I for one does not miss having "big data" being mentioned in every meeting, talk, memo, etc. Sure it's AI now, but even that doesn't become as annoying and misunderstood as the big data fad was.
> geeks think they are rational beings, while they are completely influenced by buzz, marketing, and their emotions. Even more so than the average person, because they believe they are less susceptible to it than normies, so they have a blind spot.
> but even that doesn't become as annoying and misunderstood as the big data fad was.
Must be nostalgia. AI is much, much worse. And, even more importantly, not only it is a annoying buzzword, it is already threatening lives (see the mushroom guide written by AI) and democracies (see the "singing Modi" and "New Hampshire Officials to Investigate A.I. Robocalls").
Also both OpenAI and Anthrophic argued if licenses were required to train LLMs on copyrighted content, today’s general-purpose AI tools simply could not exist.
This might be naive, but I agree that AI hype will never be as annoying as Big Data hype.
At least 90% when people mention wanting to use AI for something, I can at least see why they think AI will help them (even if I think it will be challenging in practice).
99% of the time when people talk about big data it is complete bullshit.
So I can use a command line tool to process queries that are processing 100 TB of data? The last time I used Hadoop it was on a cluster with roughly 8PB of data.
"Can be 235x faster" != "will always be 235x faster", nor indeed "will always be faster" or "will always be possible".
The point is not that there are no valid uses for Hadoop, but that most people who think they have big data do not have big data.

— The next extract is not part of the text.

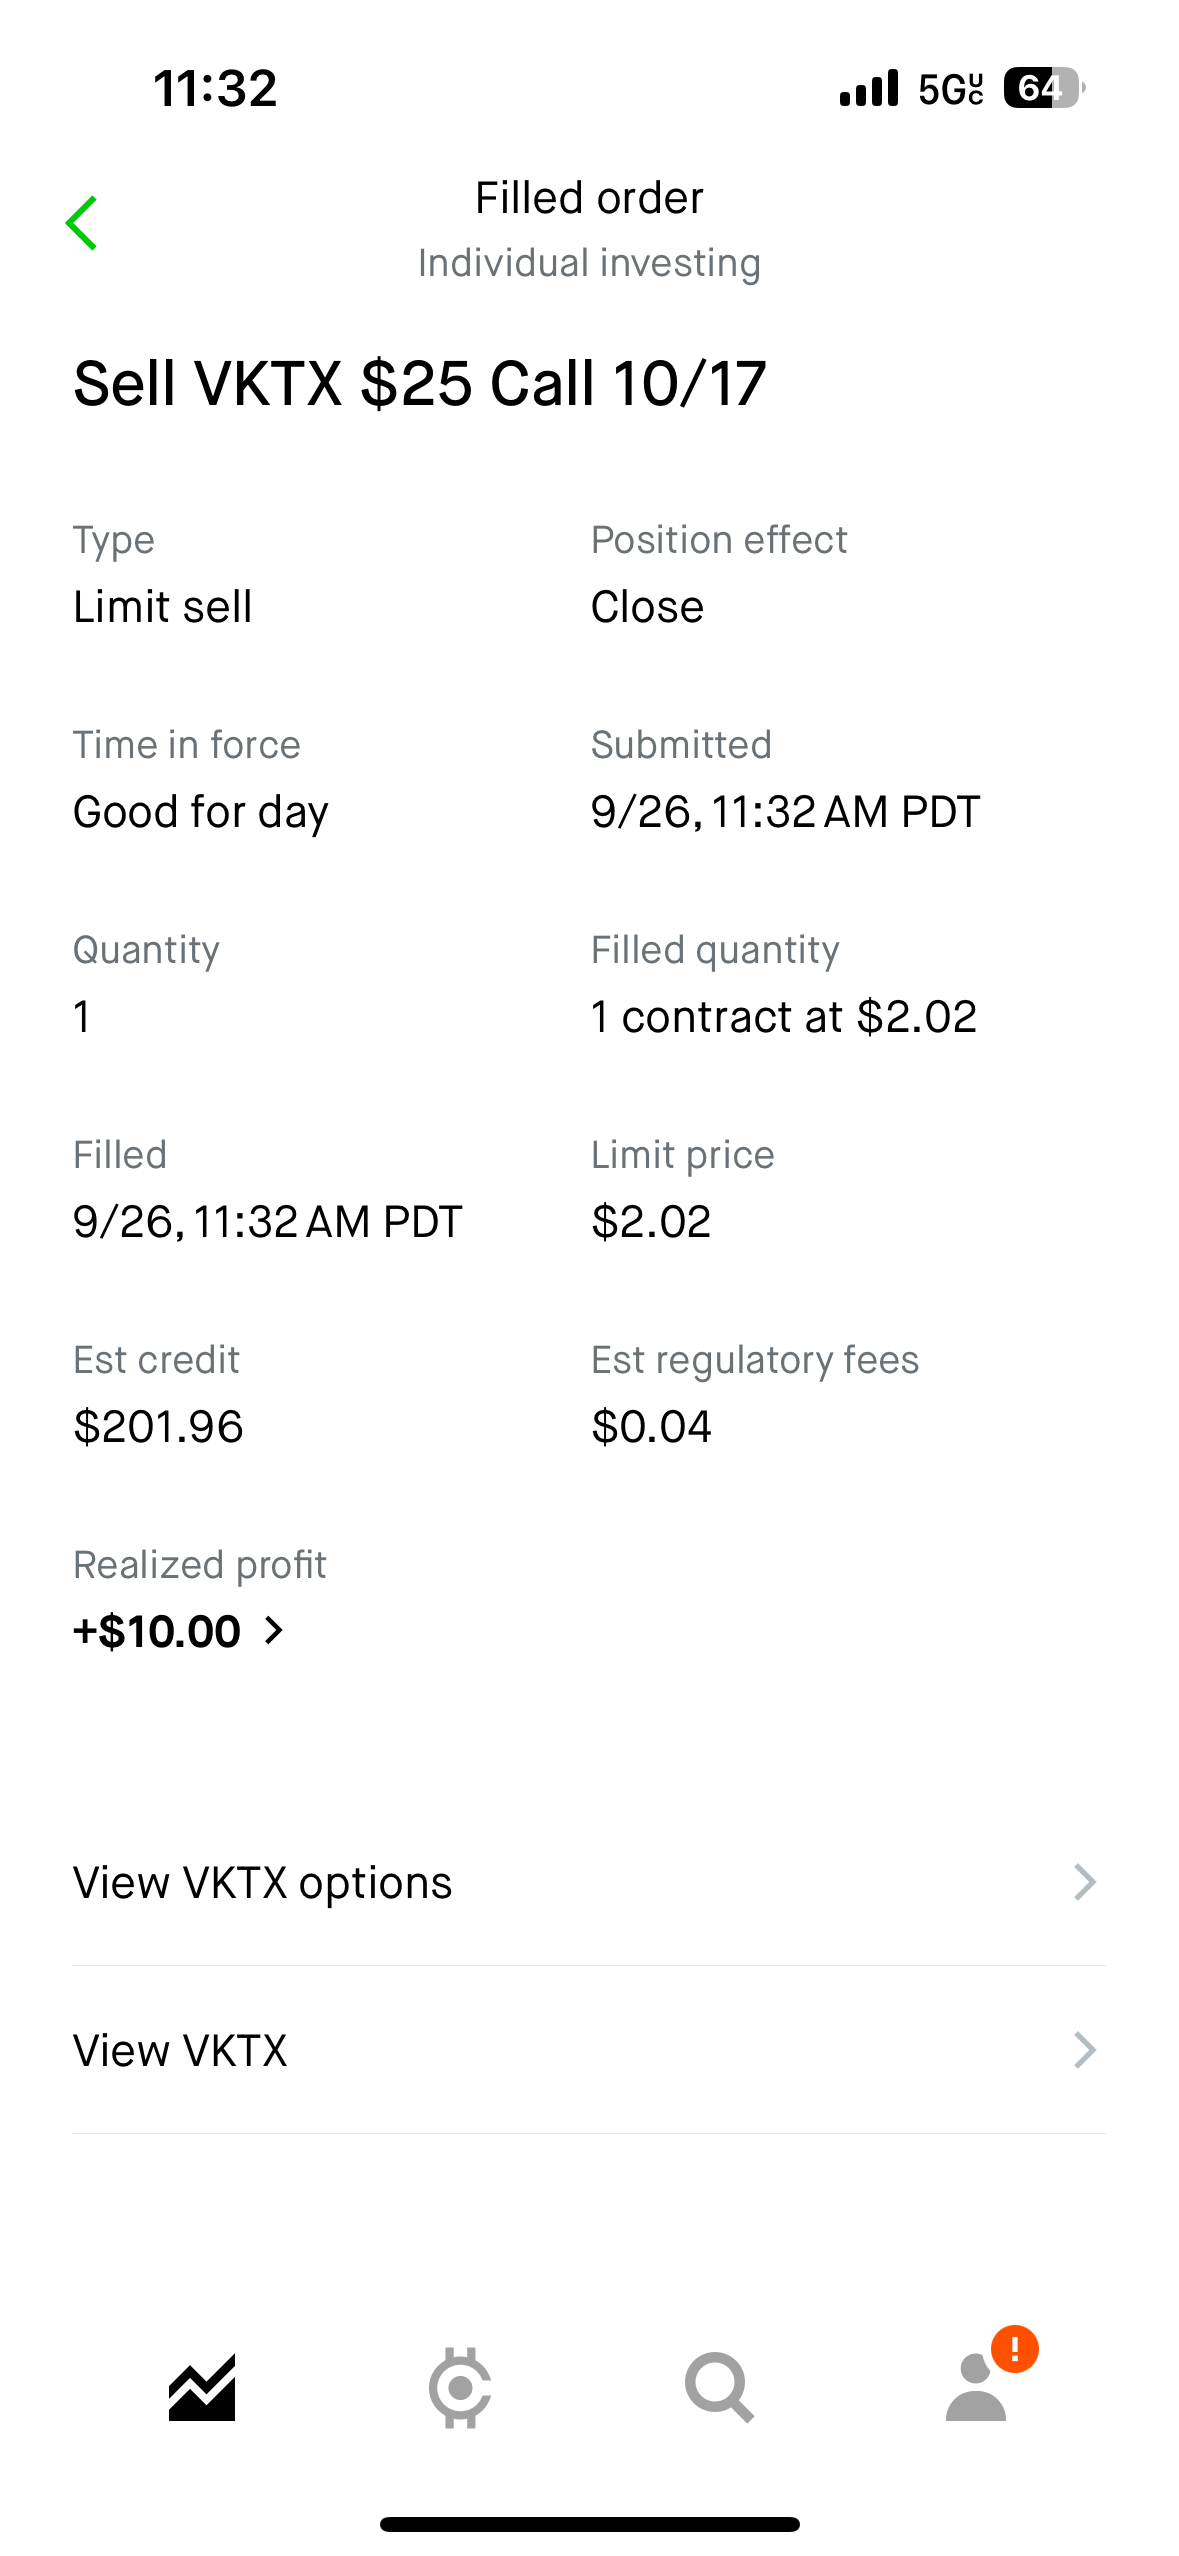Open the View VKTX stock row

[x=180, y=2050]
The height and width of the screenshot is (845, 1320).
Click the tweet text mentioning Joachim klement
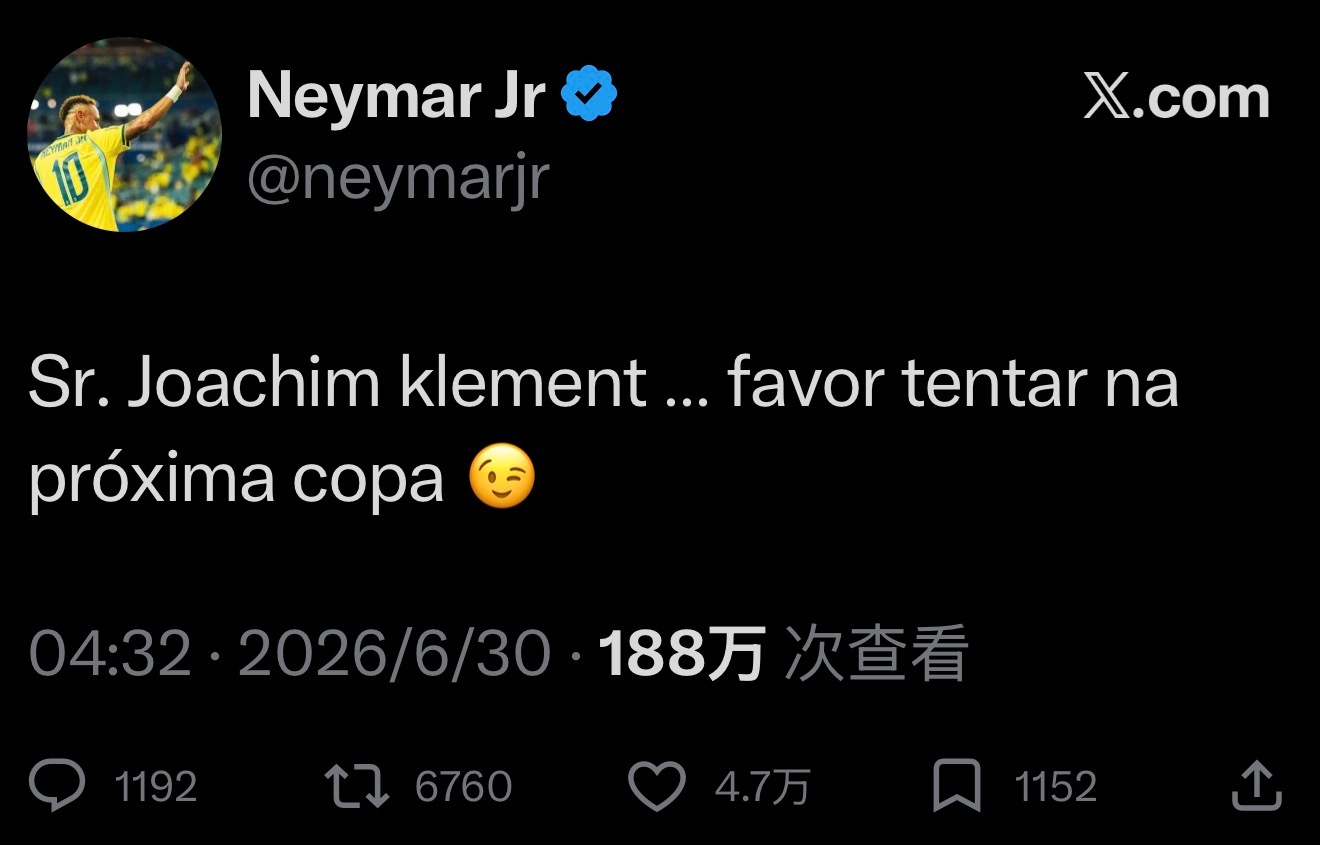pyautogui.click(x=603, y=431)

Whereas your use case sounds like it (for the time being) genuinely is big data, or at least at a size where it is a reasonable tradeoff and judgement call.
To people's beliefs on this, here's a Forbes article on Big Data [1] (yes, I know Forbes is now a glorified blog for people to pay for exposure). It uses as example a company with 2.2 million pages of text and diagrams. Unless those are far above average, they fit in RAM on a single server, or on a small RAID array of NVMe drives.
That's not Big Data.
I've indexed more than that as a side-project on a desktop-class machine with spinning rust.
The people who think that is big data are the audience of this, not people with actual big data.